Answer diff

auto_circuit.metrics.prune_metrics.answer_diff

Attributes

Classes

Functions

measure_answer_diff

measure_answer_diff(model: PatchableModel, test_loader: PromptDataLoader, circuit_outs: CircuitOutputs, prob_func: Literal['log_softmax', 'softmax', 'logits'] = 'logits') -> Measurements

The average difference in the logits (or some function of them) between the correct answers and the incorrect answers.

Parameters:

Name	Type	Description	Default
`model`	`PatchableModel`	Not used.	required
`test_loader`	`PromptDataLoader`	The dataloader on which the `circuit_outs` were calculated.	required
`circuit_outs`	`CircuitOutputs`	The outputs of the ablated model for each circuit size.	required
`prob_func`	`Literal['log_softmax', 'softmax', 'logits']`	The function to apply to the logits before calculating the answer difference.	`'logits'`

Returns:

Type	Description
`Measurements`	A list of tuples, where the first element is the number of edges pruned and the second element is the average answer difference for that number of edges.

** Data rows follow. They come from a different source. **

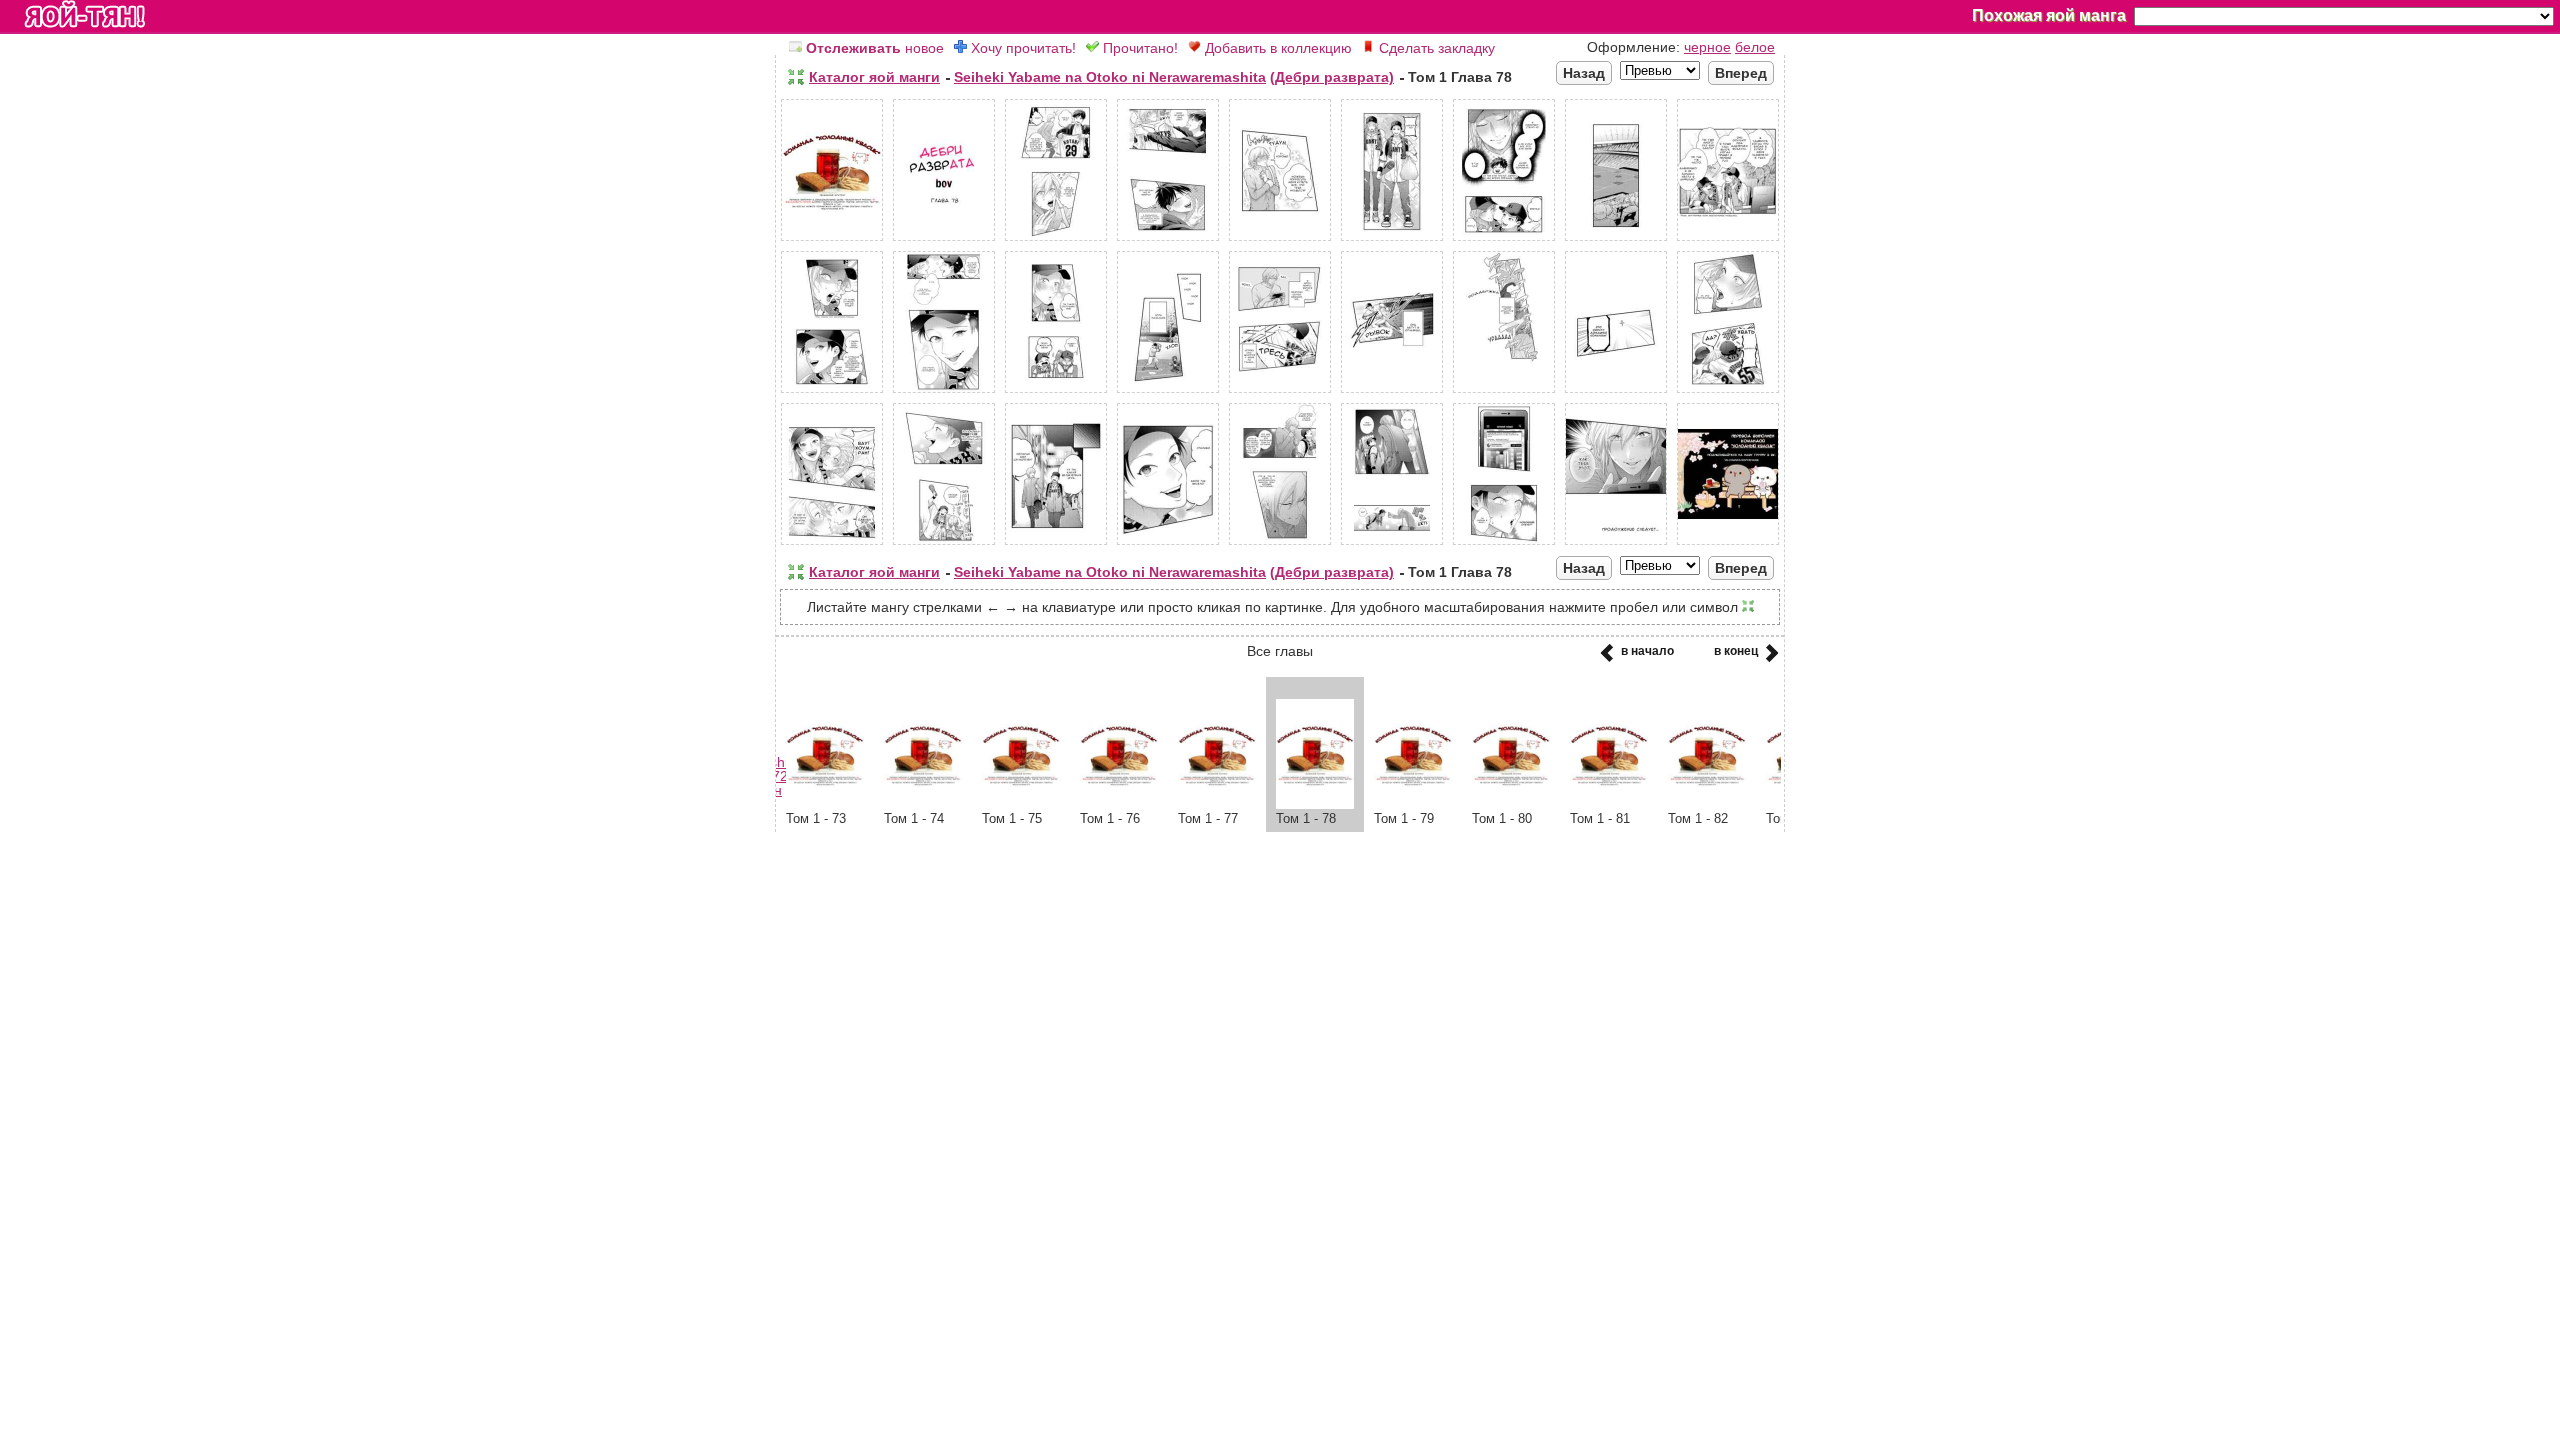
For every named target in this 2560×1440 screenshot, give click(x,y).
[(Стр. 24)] (1392, 545)
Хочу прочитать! (1021, 48)
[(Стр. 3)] (1056, 241)
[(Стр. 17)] (1616, 393)
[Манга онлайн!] (85, 16)
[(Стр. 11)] (944, 393)
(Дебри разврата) (1332, 77)
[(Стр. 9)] (1728, 241)
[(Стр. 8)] (1616, 241)
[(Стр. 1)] (832, 241)
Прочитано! (1138, 48)
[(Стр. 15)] (1392, 393)
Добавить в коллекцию (1276, 48)
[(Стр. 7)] (1504, 241)
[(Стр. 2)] (944, 241)
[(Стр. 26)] (1616, 545)
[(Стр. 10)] (832, 393)
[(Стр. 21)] (1056, 545)
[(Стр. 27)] (1728, 545)
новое (875, 48)
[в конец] (1768, 659)
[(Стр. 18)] (1728, 393)
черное (1707, 47)
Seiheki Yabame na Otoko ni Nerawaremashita (1110, 77)
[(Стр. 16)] (1504, 393)
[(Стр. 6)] (1392, 241)
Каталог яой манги (874, 77)
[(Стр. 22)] (1168, 545)
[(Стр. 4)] (1168, 241)
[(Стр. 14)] (1280, 393)
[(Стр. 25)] (1504, 545)
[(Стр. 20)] (944, 545)
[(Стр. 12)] (1056, 393)
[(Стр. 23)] (1280, 545)
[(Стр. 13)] (1168, 393)
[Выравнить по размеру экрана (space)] (796, 77)
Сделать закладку (1435, 48)
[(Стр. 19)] (832, 545)
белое (1755, 47)
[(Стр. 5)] (1280, 241)
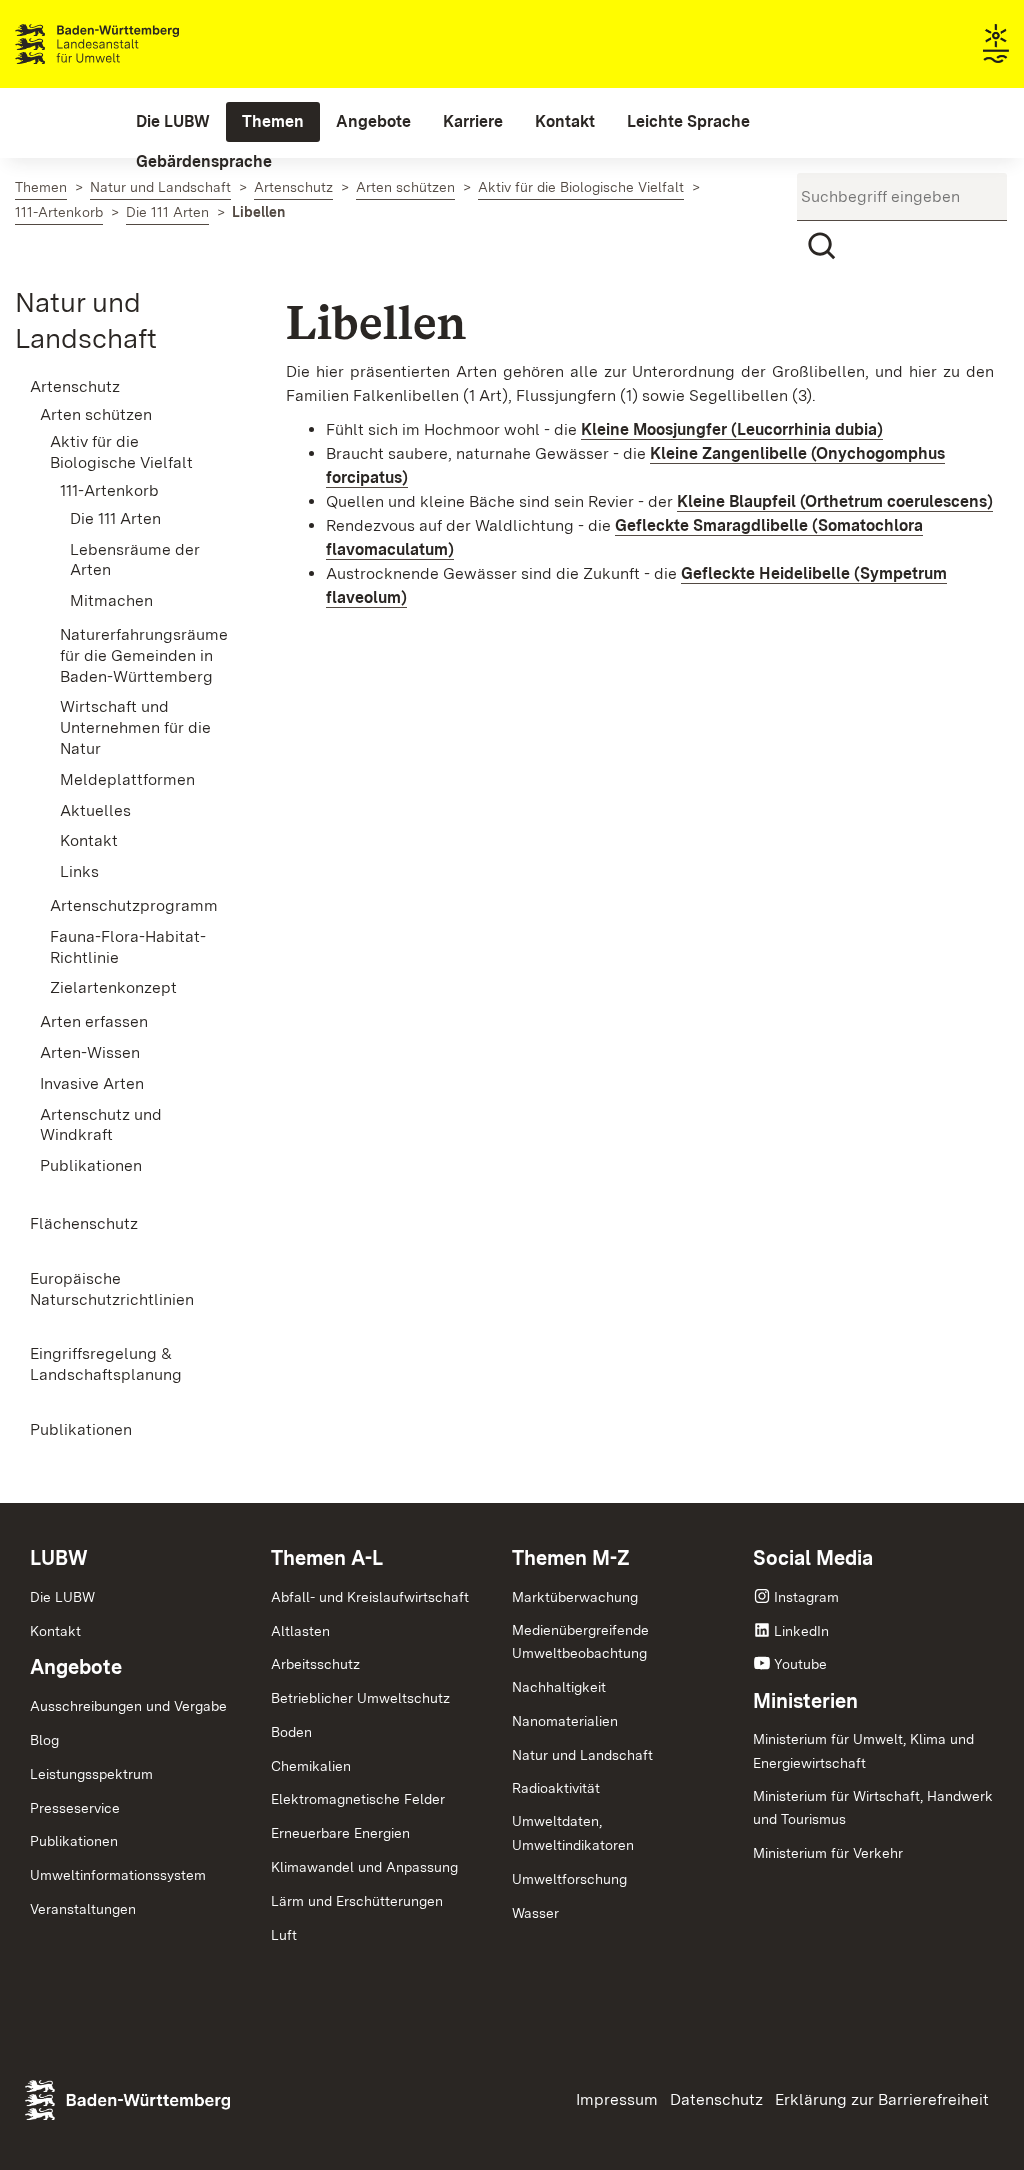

Source code in auto_circuit/metrics/prune_metrics/answer_diff.py

def measure_answer_diff(
    model: PatchableModel,
    test_loader: PromptDataLoader,
    circuit_outs: CircuitOutputs,
    prob_func: Literal["log_softmax", "softmax", "logits"] = "logits",
) -> Measurements:
    """
    The average difference in the logits (or some function of them) between the correct
    answers and the incorrect answers.

    Args:
        model: Not used.
        test_loader: The dataloader on which the `circuit_outs` were calculated.
        circuit_outs: The outputs of the ablated model for each circuit size.
        prob_func: The function to apply to the logits before calculating the answer
            difference.

    Returns:
        A list of tuples, where the first element is the number of edges pruned and the
            second element is the average answer difference for that number of edges.
    """
    measurements = []
    if prob_func == "softmax":
        apply_prob_func = t.nn.functional.softmax
    elif prob_func == "log_softmax":
        apply_prob_func = t.nn.functional.log_softmax
    else:
        assert prob_func == "logits"
        apply_prob_func = identity

    for edge_count, batch_outs in (pruned_out_pbar := tqdm(circuit_outs.items())):
        pruned_out_pbar.set_description_str(f"Answer Diff for {edge_count} edges")
        avg_ans_diff = []
        for batch in test_loader:
            batch_probs = apply_prob_func(batch_outs[batch.key], dim=-1)
            avg_ans_diff.append(batch_avg_answer_diff(batch_probs, batch))
        # PromptDataLoaders have all batches the same size, so we mean the batch means
        measurements.append((edge_count, t.stack(avg_ans_diff).mean().item()))
    return measurements